The company noted that biosimilar Tyruko, developed by Polpharma Biologics, has been approved for all indications of reference medicine, as first and only biosimilar to treat relapsing forms of multiple sclerosis or MS in Europe.
The authorization covers treatment as a single disease-modifying therapy or DMT in adults with highly active RRMS, the same indication as approved by the EC for the reference medicine Tysabri (natalizumab).
The EC decision was based on evidence from extensive analytical characterization demonstrating similarity of biosimilar with reference biologic, in addition to Phase I and confirmatory Phase III studies.
MS is a chronic inflammatory and neurodegenerative disease of the central nervous system. Early treatment with DMTs can change the course of a person's MS and reduce future disability.

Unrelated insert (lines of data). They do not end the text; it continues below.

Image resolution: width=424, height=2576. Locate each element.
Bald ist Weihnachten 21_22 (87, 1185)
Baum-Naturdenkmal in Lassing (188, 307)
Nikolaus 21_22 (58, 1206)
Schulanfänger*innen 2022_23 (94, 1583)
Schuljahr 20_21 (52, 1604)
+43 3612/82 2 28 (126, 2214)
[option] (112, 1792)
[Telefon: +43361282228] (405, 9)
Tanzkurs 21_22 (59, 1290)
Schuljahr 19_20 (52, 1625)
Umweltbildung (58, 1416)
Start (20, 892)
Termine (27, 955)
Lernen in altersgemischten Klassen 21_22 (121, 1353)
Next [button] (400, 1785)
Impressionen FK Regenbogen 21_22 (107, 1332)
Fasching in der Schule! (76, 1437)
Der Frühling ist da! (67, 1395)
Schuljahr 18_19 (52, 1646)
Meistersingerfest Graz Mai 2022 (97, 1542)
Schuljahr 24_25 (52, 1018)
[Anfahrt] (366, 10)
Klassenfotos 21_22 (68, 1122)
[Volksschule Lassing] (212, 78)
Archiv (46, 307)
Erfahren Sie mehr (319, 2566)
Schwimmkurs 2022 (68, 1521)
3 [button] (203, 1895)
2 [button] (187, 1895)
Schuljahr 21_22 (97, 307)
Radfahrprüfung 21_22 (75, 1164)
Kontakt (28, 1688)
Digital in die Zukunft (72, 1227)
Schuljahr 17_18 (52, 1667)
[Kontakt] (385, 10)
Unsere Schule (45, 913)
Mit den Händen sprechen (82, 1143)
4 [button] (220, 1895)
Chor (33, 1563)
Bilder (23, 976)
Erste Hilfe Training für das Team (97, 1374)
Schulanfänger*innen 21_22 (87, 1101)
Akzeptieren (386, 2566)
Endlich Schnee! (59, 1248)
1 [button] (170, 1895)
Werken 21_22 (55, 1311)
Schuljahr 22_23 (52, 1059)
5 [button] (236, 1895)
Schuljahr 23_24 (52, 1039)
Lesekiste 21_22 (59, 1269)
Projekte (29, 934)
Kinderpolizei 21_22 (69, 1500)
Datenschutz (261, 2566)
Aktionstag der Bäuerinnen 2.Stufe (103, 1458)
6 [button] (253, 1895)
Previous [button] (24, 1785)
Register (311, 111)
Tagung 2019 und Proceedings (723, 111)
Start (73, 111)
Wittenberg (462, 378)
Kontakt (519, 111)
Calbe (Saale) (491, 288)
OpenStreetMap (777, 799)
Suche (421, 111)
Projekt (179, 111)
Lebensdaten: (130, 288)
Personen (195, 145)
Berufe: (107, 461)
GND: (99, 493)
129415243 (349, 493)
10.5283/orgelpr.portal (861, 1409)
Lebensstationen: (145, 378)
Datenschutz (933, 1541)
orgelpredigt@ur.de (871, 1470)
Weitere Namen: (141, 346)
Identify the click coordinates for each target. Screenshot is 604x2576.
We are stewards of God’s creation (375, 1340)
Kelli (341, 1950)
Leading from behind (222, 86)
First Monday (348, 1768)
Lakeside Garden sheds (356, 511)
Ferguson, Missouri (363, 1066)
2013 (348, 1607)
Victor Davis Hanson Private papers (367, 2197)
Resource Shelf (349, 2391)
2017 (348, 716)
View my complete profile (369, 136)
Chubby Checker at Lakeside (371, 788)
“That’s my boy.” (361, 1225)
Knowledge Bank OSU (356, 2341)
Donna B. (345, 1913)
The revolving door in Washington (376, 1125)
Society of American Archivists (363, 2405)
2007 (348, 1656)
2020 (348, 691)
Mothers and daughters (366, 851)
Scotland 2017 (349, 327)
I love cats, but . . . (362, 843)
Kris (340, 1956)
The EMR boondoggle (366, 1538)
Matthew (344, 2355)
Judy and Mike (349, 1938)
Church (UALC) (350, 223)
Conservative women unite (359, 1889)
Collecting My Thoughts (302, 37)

It was in 2019 that Sandoz entered into a global commercialization agreement for biosimilar natalizumab with Polpharma Biologics. Under the deal, Polpharma Biologics will maintain responsibilities for development of medicine, manufacturing and supply of drug substance. Through an exclusive global license, Sandoz has the rights to commercialize and distribute it in all markets.
Rebecca Guntern, President Europe, Sandoz, said: "Multiple sclerosis is a chronic condition with no cure at present and timely access to affordable, high-quality healthcare is therefore even more essential. Today's approval brings us one step closer to reducing the burden of this disease for those living with multiple sclerosis in Europe by making the life-enhancing treatments they need more accessible."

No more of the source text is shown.